Among these entries, how many lines have the string "will" in them? Only the number is needed.

Entries taken from a collection:
════

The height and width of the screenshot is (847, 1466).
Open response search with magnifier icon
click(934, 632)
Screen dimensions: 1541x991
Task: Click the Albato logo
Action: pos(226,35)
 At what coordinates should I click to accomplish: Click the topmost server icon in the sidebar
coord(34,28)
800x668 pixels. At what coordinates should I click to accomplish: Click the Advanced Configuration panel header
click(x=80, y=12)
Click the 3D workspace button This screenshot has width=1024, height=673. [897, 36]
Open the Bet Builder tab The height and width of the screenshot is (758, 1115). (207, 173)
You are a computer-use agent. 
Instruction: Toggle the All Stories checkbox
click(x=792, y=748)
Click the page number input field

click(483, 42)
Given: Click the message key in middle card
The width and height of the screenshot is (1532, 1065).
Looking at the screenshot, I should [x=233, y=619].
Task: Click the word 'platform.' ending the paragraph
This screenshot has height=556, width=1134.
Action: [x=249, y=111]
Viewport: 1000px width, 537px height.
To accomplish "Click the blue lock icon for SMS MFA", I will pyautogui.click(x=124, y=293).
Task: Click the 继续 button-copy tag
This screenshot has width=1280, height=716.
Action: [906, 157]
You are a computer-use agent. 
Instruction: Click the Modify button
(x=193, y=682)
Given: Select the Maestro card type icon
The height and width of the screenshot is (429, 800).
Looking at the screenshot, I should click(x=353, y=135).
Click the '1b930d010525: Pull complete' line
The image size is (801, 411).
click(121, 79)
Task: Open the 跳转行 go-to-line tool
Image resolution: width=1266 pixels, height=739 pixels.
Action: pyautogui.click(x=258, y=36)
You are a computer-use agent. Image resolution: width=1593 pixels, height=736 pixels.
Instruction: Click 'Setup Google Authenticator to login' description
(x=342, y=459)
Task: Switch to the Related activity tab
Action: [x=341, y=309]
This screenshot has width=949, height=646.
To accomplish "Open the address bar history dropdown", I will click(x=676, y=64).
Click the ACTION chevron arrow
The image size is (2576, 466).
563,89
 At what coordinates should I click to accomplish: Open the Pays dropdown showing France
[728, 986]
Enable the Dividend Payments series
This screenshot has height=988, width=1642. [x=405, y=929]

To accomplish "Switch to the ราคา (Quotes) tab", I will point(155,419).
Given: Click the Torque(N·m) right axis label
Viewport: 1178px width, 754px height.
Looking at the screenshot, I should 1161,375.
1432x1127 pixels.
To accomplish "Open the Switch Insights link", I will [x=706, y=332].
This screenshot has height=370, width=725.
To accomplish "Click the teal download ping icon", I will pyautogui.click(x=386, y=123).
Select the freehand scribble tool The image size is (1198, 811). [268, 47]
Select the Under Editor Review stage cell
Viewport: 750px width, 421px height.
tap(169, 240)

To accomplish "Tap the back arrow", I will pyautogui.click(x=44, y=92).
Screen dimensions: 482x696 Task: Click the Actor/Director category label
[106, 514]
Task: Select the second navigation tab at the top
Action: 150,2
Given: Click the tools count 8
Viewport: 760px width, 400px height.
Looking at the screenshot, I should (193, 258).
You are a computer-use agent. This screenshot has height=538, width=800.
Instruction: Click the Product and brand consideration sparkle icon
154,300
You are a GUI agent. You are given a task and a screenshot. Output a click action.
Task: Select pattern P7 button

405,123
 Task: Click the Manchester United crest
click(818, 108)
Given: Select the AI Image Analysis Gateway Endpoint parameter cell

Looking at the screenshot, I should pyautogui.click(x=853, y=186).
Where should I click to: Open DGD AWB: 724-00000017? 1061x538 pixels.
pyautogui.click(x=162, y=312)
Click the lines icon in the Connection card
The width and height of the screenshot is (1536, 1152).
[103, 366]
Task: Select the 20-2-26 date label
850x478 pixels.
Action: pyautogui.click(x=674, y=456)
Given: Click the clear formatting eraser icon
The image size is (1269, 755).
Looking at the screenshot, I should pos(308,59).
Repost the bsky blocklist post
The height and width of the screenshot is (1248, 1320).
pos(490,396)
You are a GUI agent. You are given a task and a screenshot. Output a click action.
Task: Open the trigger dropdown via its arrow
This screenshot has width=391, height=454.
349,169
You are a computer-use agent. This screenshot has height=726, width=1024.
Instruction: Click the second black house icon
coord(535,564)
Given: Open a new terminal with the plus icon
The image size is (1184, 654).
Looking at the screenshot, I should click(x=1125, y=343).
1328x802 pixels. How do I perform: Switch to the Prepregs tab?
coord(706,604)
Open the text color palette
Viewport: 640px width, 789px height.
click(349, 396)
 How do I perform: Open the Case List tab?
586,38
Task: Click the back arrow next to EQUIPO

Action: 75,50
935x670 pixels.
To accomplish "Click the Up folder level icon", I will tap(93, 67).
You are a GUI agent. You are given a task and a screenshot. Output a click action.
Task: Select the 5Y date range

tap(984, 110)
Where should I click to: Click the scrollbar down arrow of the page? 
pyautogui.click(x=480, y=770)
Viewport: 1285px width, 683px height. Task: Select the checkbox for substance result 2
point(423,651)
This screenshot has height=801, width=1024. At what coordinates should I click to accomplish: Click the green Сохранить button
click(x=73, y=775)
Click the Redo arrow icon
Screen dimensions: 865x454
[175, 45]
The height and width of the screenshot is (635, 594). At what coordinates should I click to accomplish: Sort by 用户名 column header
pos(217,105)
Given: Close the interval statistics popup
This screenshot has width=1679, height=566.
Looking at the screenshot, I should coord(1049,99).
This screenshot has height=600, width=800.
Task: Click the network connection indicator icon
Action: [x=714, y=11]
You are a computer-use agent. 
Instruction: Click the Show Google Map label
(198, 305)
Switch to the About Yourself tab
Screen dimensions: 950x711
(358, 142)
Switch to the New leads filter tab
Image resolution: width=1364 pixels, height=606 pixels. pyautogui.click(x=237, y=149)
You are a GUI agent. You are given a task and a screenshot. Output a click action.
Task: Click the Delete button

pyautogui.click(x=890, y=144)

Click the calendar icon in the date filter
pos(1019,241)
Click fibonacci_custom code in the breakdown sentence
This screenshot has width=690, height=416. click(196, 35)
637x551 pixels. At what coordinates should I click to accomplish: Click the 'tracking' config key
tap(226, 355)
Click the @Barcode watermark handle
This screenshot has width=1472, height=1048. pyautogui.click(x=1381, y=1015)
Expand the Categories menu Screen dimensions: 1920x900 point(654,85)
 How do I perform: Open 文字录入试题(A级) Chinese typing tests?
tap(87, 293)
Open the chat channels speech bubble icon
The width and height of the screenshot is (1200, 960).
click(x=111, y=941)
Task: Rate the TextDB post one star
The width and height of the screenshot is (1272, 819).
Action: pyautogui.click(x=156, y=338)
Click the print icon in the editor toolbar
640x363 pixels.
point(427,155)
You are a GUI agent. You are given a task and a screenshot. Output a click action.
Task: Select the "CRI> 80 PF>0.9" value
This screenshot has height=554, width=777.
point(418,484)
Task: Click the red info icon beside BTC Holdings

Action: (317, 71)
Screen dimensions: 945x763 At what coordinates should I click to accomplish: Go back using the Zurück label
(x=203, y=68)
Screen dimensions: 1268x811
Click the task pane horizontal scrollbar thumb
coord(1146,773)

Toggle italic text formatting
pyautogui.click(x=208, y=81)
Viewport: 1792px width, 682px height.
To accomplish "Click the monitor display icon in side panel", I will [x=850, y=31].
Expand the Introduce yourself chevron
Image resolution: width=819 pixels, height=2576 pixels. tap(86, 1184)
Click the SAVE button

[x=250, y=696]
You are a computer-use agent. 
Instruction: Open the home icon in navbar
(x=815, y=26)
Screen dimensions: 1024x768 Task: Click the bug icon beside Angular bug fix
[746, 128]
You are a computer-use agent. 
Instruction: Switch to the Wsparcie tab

════

§ Exercise result
8